Ludwig von Ficker, der große Förderer und Wegbegleiter des 1887 in gutbürgerlichen Verhältnissen in Salzburg geborenen Lyrikers Georg Trakl, konnte in dieser romantisch anmutenden Sommernacht nicht ahnen, dass er seinen Freund zum letzten Mal lebend sah. Am 3. November des Jahres 1914 fand man den Militärmedikamentenakzessist (k. u. k. Militärbeamter im Leutnantsrang) Georg Trakl in seiner Unterkunft im Garnisonspital Krakau tot auf. Offiziell lautete die Todesursache „Herzlähmung“, laut Obduktion verstarb er jedoch an einer Kokainvergiftung. Bis zum heutigen Tag ist unklar, ob der seelisch schwer erkrankte Dichter Suizid begangen hatte.

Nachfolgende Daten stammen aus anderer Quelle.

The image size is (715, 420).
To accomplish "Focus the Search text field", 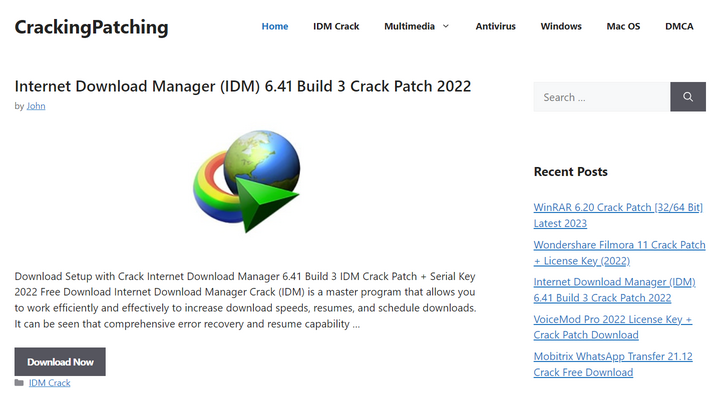I will tap(600, 97).
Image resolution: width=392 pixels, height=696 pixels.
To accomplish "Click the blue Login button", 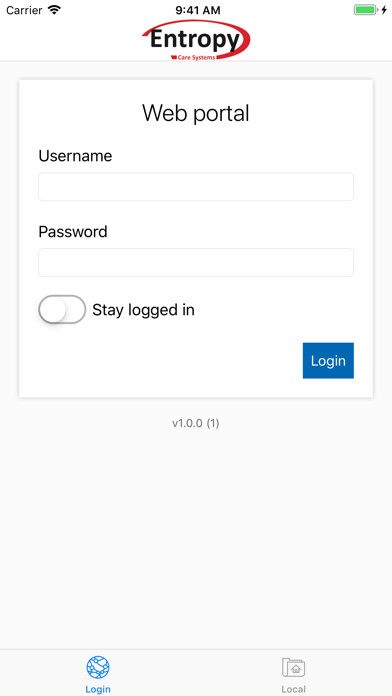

Nachlass des Lyrikers wurde digitalisiert
Trakl wurde zunächst auf dem Krakauer Friedhof Rakowicki begraben. Als einziger war sein Offiziersbursche Mathias Roth beim Begräbnis anwesend. 1925 ließ dann Ludwig von Ficker die sterblichen Überreste von Georg Trakl auf den Mühlauer Friedhof in Innsbruck zu ihrer ewigen Ruhe überführen. Fakt ist, dass Trakl, die Ausnahme-Erscheinung des Expressionismus, mit seinen träumerisch-morbiden, immer an den Herbst gemahnenden Gedichten zu einer Leitfigur der literarischen Moderne geworden ist. Der Bestand von Georg Trakl im Brenner-Archiv ist Urgestein – er befindet sich im Nachlass von Trakls „Entdecker“ Ludwig von Ficker, dessen Redaktionsarchiv der Zeitschrift „Der Brenner“ den Grundstock des Brenner-Archivs an der Universität Innsbruck bildete. Die Trakl-Forschung aber ist lebendig: Im Forschungsinstitut Brenner-Archiv wurde von Eberhard Sauermann und Hermann Zwerschina die neue, viel beachtete, achtbändige historisch-kritische Ausgabe der Schriften und Briefe Trakls, die so genannte Innsbrucker Trakl-Ausgabe, vorgelegt. Ab nun können die umfassenden Trakl-Dokumente in der digitalen Bibliothek der Universitäts- und Landesbibliothek Tirol zur Gänze kostenlos online abgerufen werden – Manuskripte, Briefe und Lebensdokumente wie zum Beispiel etliche Fotos. „Jeder Interessierte kann ohne Beschränkungen Georg Trakl aus der Nähe sehen“, freut sich Ulrike Tanzer, die Leiterin des Brenner-Archivs.

Zudem wurde eine dreiteilige Video-Serie gedreht, in der man spannende Einblicke in das Leben und Arbeiten Georg Trakls erhält.